Write out the lines word for word, starting at the line that contains "At what coordinates should I click to accomplish: Sort" and ending at the very last line below.
[START]
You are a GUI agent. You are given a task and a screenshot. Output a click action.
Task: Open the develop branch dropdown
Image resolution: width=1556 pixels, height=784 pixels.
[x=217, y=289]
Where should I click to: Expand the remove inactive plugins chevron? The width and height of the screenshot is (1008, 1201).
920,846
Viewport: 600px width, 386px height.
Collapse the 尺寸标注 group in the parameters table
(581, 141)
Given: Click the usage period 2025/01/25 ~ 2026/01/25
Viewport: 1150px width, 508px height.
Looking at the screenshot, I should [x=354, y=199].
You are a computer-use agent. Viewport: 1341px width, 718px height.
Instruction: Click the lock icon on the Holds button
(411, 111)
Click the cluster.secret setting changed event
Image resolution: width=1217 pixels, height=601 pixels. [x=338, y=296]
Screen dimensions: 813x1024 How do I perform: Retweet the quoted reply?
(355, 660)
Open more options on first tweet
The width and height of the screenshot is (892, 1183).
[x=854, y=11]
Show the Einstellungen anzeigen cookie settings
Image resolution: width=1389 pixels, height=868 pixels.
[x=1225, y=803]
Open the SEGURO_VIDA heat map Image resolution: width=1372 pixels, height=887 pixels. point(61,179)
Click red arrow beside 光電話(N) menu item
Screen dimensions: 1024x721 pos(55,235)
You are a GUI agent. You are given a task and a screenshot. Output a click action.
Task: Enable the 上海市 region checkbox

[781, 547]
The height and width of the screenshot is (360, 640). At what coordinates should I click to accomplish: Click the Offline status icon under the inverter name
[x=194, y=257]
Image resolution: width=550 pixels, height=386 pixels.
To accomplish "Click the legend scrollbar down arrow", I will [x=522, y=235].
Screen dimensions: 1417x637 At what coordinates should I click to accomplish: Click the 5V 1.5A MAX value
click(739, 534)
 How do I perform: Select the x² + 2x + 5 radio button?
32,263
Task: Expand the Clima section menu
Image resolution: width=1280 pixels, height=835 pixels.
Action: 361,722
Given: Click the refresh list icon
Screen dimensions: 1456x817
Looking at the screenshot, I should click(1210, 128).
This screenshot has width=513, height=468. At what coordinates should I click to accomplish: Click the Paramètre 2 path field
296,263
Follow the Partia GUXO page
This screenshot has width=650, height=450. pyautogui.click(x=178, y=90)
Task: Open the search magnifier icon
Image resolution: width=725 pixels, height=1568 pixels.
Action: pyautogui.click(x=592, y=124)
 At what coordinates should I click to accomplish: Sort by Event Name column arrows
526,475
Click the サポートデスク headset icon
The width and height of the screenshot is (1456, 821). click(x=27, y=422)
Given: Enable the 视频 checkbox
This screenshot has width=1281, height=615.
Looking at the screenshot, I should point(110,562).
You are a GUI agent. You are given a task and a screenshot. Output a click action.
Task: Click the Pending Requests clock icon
[END]
SOLVED PROBLEM ▸
 At what coordinates should I click to accomplish: Sort by Event Name column arrows
526,475
Click the サポートデスク headset icon
The width and height of the screenshot is (1456, 821). click(x=27, y=422)
Given: Enable the 视频 checkbox
This screenshot has width=1281, height=615.
Looking at the screenshot, I should point(110,562).
You are a GUI agent. You are given a task and a screenshot. Output a click action.
Task: Click the Pending Requests clock icon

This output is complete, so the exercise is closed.